The basal planes of pristine graphene can, and do, contain rare atomic-scale defect sites comprised of carbon atom vacancies, as shown in Fig. 1e. Our calculations indicate that while the activation barrier for proton transfer through a single-vacancy site is over 1.9 eV lower than that for transfer through the pristine graphene surface, it is still nearly 2.0 eV due to the small size of the vacancy and the hydrophobicity of the surface. The formation of di- and tri-vacancy sites increases the diameter of the opening in the graphene layer and reduces the barrier further to ~1.5 eV, but this barrier is still too high to permit aqueous proton transfer at room temperature.

All of the defect terminations considered are energetically favourable as compared with the bare quad-vacancy system (Supplementary Note 6 and Supplementary Fig. 12). The removal of four carbon atoms in a central aromatic ring in the graphene layer leads to the formation of the quad-vacancy site as shown in Supplementary Fig. 13. This site is comprised of six coordinatively unsaturated carbon atoms that are either terminated with three oxygen atoms in epoxide-like arrangements reminiscent of pyrylium cations (different from the crown ethers recently reported by Guo et al.)52, or with six hydroxide groups. Proton transfer through the pyrylium-terminated quad-vacancy site requires 1.7 eV (Fig. 2a), attributed to the protophobicity of pyrylium cations and their in-plane localization, which leaves a 3.4 Å gap between water and the graphene substrate that prevents proton transfer.
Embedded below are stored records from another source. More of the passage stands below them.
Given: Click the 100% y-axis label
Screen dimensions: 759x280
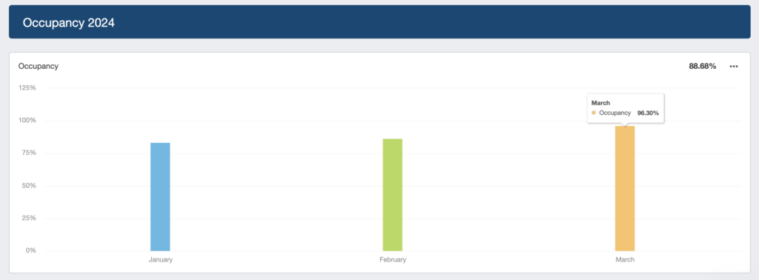Looking at the screenshot, I should point(27,121).
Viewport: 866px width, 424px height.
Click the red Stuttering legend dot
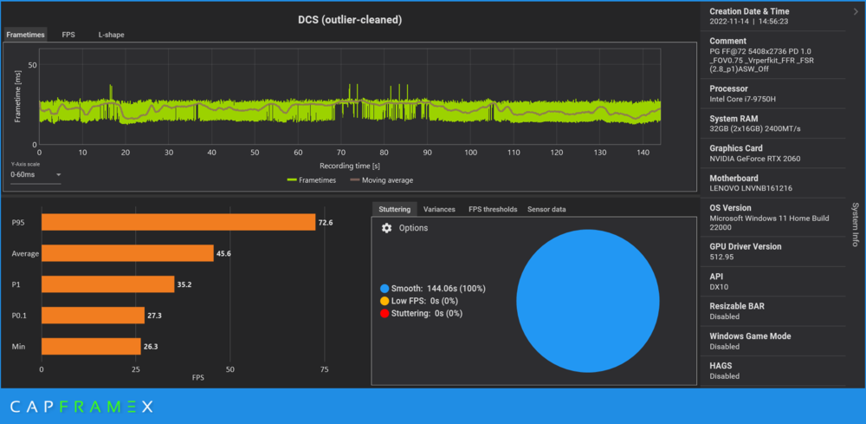tap(385, 313)
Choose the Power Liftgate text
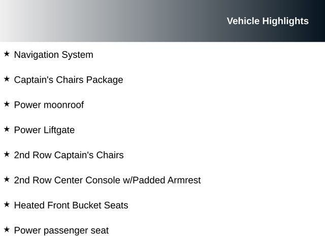 44,130
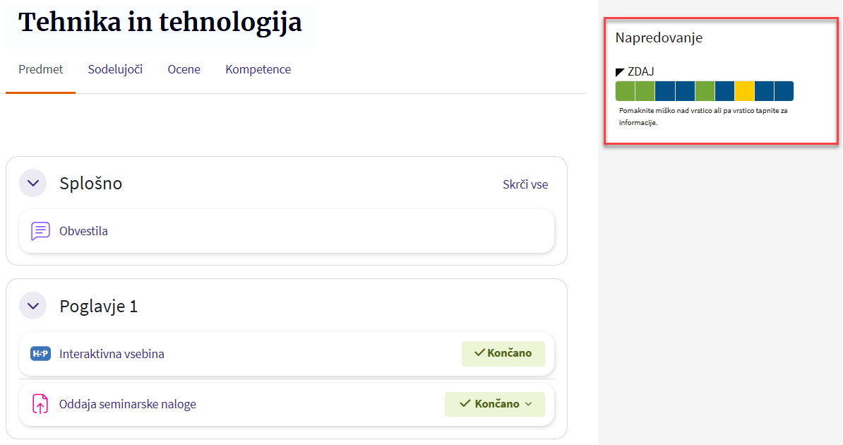Viewport: 843px width, 445px height.
Task: Switch to the Predmet tab
Action: pos(40,69)
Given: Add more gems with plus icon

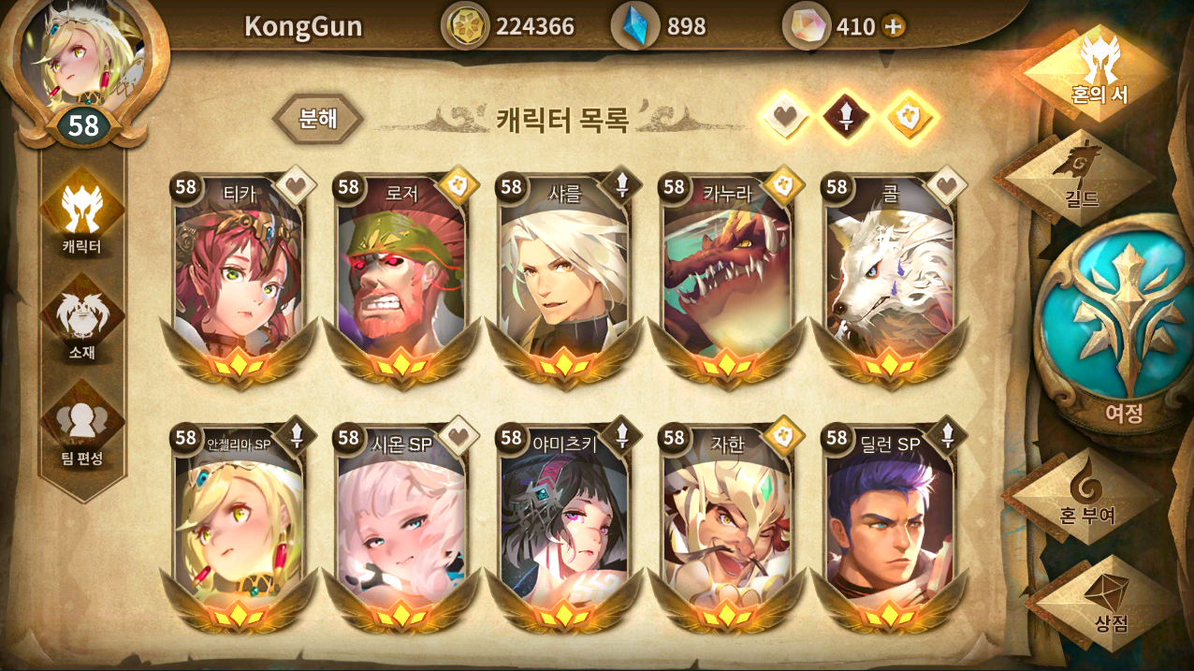Looking at the screenshot, I should (x=895, y=26).
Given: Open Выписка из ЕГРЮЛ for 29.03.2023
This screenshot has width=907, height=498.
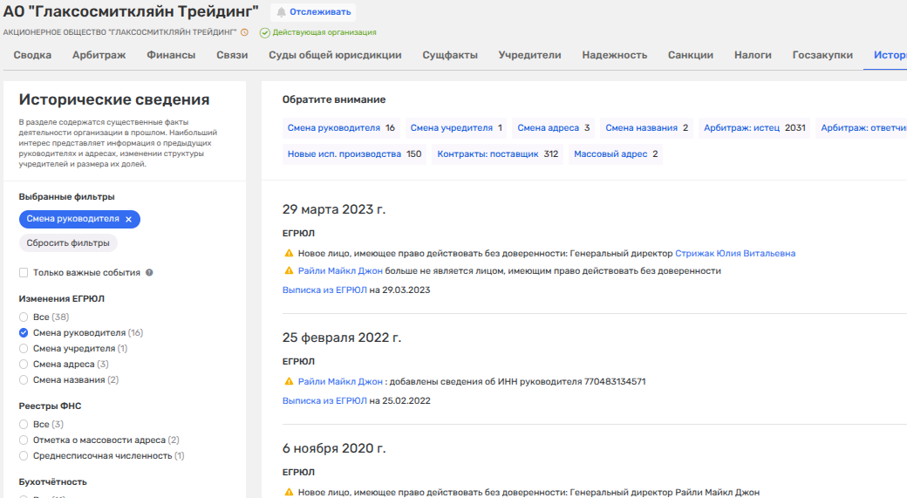Looking at the screenshot, I should tap(324, 290).
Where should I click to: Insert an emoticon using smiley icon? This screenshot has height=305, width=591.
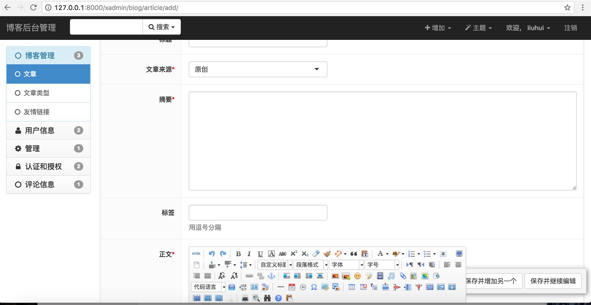click(x=357, y=276)
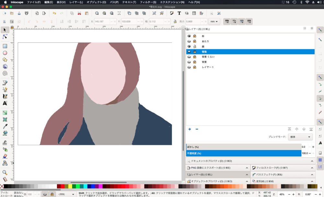The width and height of the screenshot is (324, 197).
Task: Open the ブレンドモード dropdown
Action: 300,137
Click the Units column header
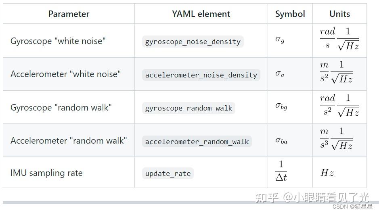Viewport: 379px width, 213px height. (339, 14)
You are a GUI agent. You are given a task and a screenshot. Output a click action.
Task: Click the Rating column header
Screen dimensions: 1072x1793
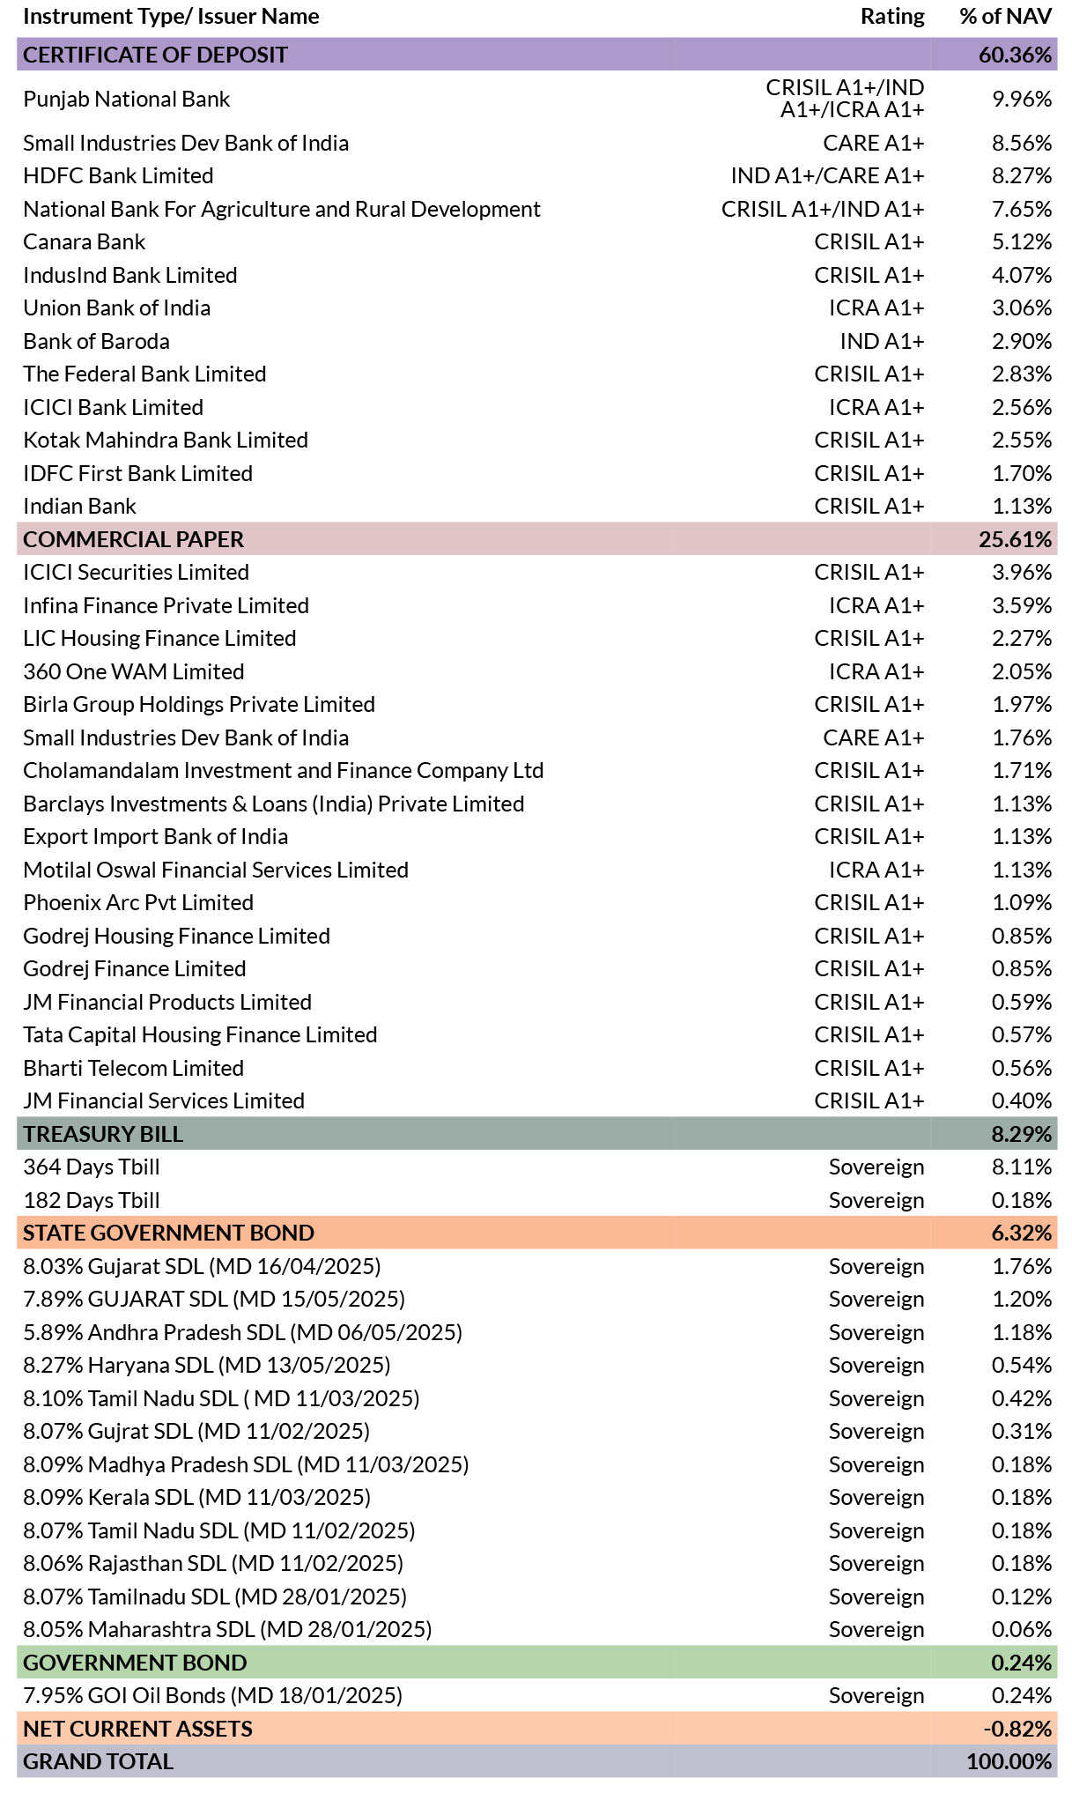(x=892, y=16)
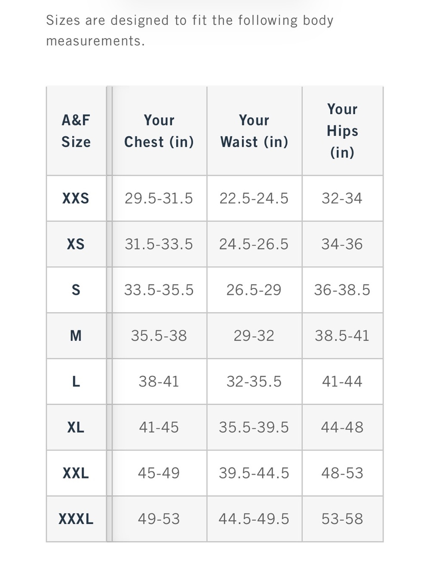Click chest measurement 49-53
430x573 pixels.
(x=159, y=519)
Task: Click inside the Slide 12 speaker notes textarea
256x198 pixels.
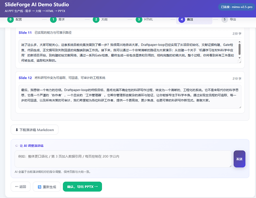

The hydroxyl-terminated site (Fig. 2b), however, provides hydrogen-bonding networks (Fig. 2d) that interconnect the graphene surface to the water layers above and below it. DFT and ReaxFF simulations indicate that these hydrogen-bonding networks serve as conduits that facilitate proton transfer from the solution phase to the surface through the center of the defect site and into the solution on the opposite side of the membrane via a Grotthuss mechanism53 involving proton shuttling. This proton transfer mechanism identified here involves relaying the proton from one of the top three defect hydroxyl groups to the next hydroxyl group and the next, subsequent transfer to one of the bottom three defect hydroxyl groups on the other side, and finally release into the aqueous phase. While solution-phase proton shuttling occurs with activation barriers <0.2 eV, the barrier for transferring the proton through the defect sites in graphene via the proton relay mechanism is just 0.68 eV (DFT, Fig. 2b, well reproduced by ReaxFF (0.61 eV)), indicating proton transfer will occur at room temperature.

Additional ReaxFF simulations show that a proton transfer channel, consisting o water molecules that transfer the protons through Grotthuss-type reactions, thins and finally vanishes when the pairs of OH groups terminating the defect site are successively replaced with oxygen atoms (Fig. 3a–d). These transfer paths are selective to aqueous protons as helium and H2 transfer requires barriers exceeding 1.9 eV (Supplementary Note 7 and Supplementary Fig. 14). Table 1 gives the comparison of activation barriers for proton transfer through graphene in water calculated by ReaxFF and DFT. The barriers given by DFT for the pristine and single-vacancy case are high (3.9 and >2.0 eV, respectively) and insurmountable during molecular dynamics (MD) simulations at 300 K. ReaxFF overpredicts the barriers for proton transfer in the pristine and single vacancy case. Yet, the barriers for the relevant quad-vacancy cases given by ReaxFF are in good agreement with DFT. Note that ReaxFF was not specifically trained against any of these barriers.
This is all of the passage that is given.